観光経済新聞再掲 ~マーケットを読む・「これからの集客施策は『スマホ・ファースト』で」
旅行行動の変化に伴い3つのキーワード、すなわち「ソーシャル」「ローカル」「モバイル」がカギを握り、これからのマーケティングでは間違いなくスマホが主役となる。これからは発想自体を一刻も早く「スマホ・ファースト」(英語では「モバイルファースト」)、つまり最初にスマホでどう展開するか、という考え方に切り替えていくことが必要だ。
鶴本 浩司 客員研究員
これからの集客施策は「スマホ・ファースト」で(観光経済新聞 11月2日掲載)
JTB総合研究所客員研究員 鶴本浩司
旅館に到着した外国人が受付で自分のスマートフォン画面を見せ、引き換えに無料ドリンク券をもらう。この一場面は後述するマーケティング手法のひとつだが、今後はさらに多く目にするシーンかも知れない。スマートフォン(スマホ)はここに来て普及が進み、コミュニケーション装置の中心的な存在となった。

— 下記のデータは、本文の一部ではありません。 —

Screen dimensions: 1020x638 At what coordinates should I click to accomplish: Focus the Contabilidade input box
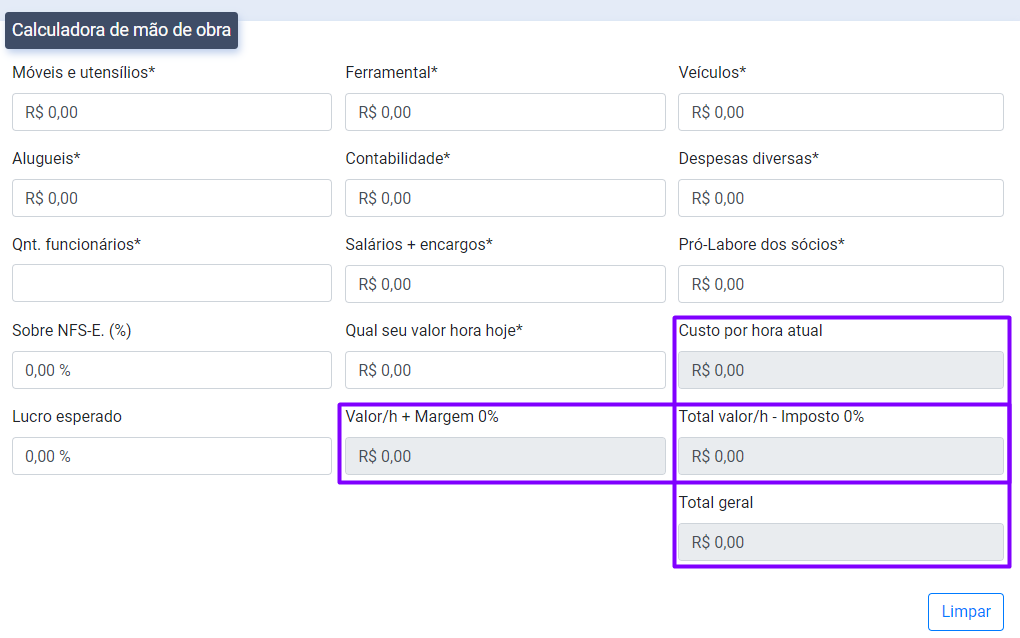505,198
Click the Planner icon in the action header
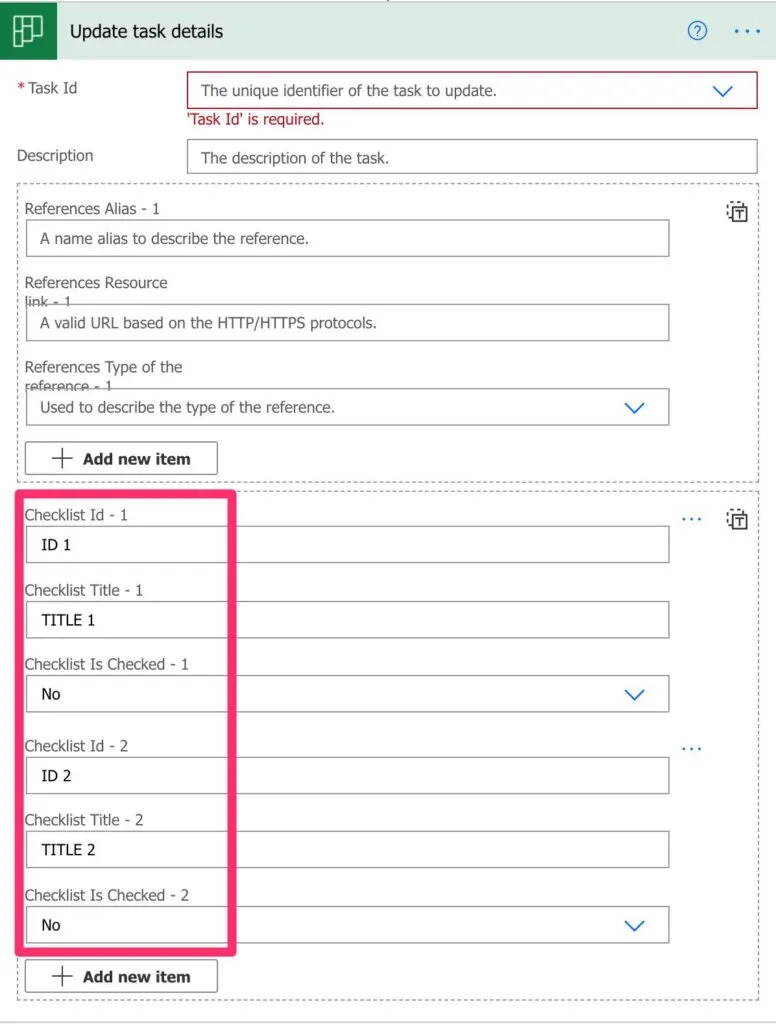Viewport: 776px width, 1024px height. 27,30
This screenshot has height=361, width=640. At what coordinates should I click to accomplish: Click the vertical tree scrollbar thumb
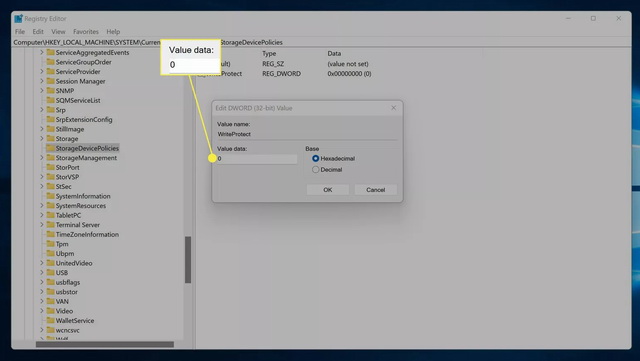pyautogui.click(x=188, y=260)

一方で、スマホと歩調を合わせるようにフェイスブックをはじめとしたソーシャルメディアも深く浸透してきた。JTB総合研究所が2013年9月に実施した「スマートフォンの利用と旅行消費に関する調査」ではスマホ利用者の47.7%はでソーシャルメディアを活用していると回答。すでに日々のコミュニケーションに深く組み込まれている。

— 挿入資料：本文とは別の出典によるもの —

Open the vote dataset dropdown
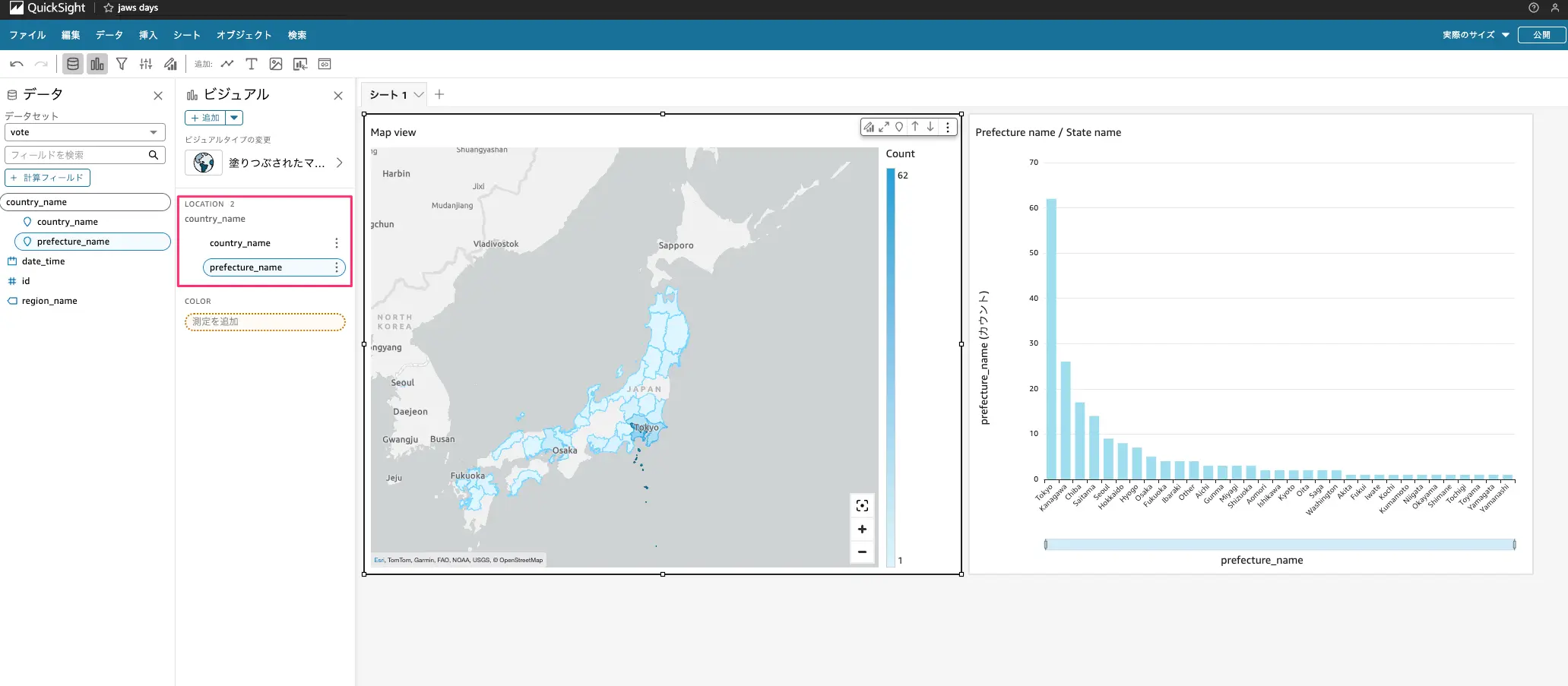The width and height of the screenshot is (1568, 686). (x=85, y=132)
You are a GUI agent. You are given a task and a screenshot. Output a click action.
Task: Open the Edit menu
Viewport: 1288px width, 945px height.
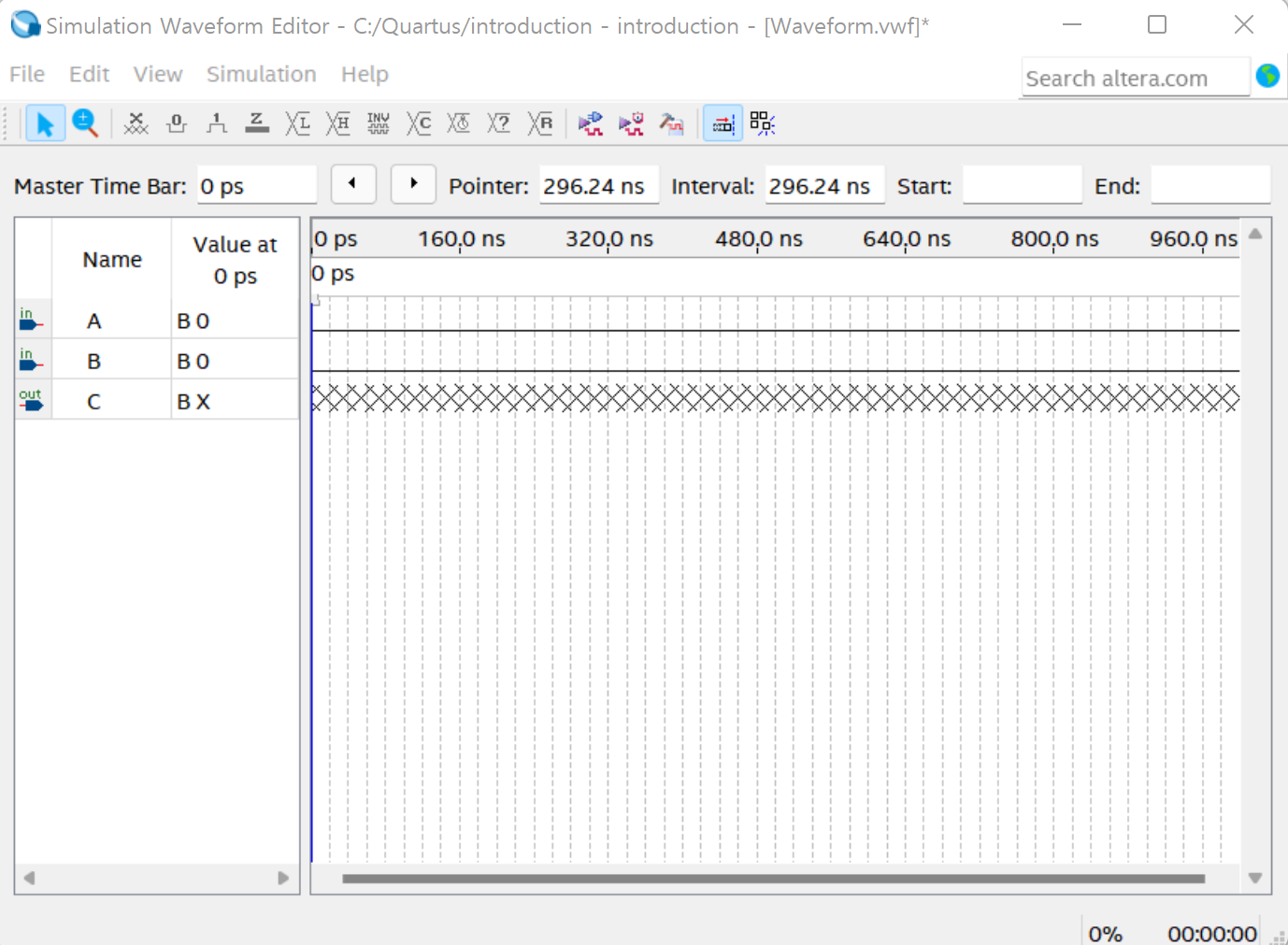coord(89,74)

これらの変化は旅行における行動においても顕在化してきた。例えば宿泊施設のチェックイン直後に客室からの風景を撮影しフェイスブックに投稿する、という”実況中継”を目にすることも珍しくなくなった。
しかしこの行動の変化はじつはまだ黎明期で、これからさらに進化していくことになる。その進化は3つのキーワード、すなわち「ソーシャル」「ローカル」「モバイル」がカギを握る。最初の「ソーシャル(Social)」は言うまでもなくソーシャルメディアのこと。次の「ローカル(Local)」は位置情報のことを指す。スマホはGPS(全地球測位システム)による位置情報が標準装備だ。そして最後の「モバイル(Mobile)」はスマートフォンのことだ。これらのキーワードは接頭文字を組み合わせ「SoLoMo」(「ソロモ」)と呼ばれている。

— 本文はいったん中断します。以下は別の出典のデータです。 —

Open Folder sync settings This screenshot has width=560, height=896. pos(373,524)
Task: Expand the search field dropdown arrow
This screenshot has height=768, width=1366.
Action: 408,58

この「SoLoMo」は観光とは極めて親和性が高く、欧米ではすでにマーケティングの活用事例が増えている。例えば、写真のように、現地発着ツアーの催行会社は、ツアー体験の感想を自分たちではなく、トリップアドバイザーなどのソーシャル性のあるサイトへの投稿を促している。フェイスブックやツイッターとも連動しているため、友人・知人に拡散しやすい。また位置情報とソーシャルメディアとの活用例として、旅行者自身がある地点でチェックインと呼ばれる操作を行うと、その近隣のレストランが特典をオファーして集客に結びつけている。
日本でもようやく「SoLoMo」を活かしたマーケティング事例が現れ始めた。冒頭で書いた、旅館で宿泊客がフェイスブックで「チェックイン」(位置情報の記録)をすると無料ドリンク一杯プレゼント、というのもその一例だ。これからのマーケティングでは間違いなくスマホが主役となる。だからこそこれからは発想自体を一刻も早く「スマホ・ファースト」(英語では「モバイルファースト」)、つまり最初にスマホでどう展開するか、という考え方に切り替えていくことが必要だ。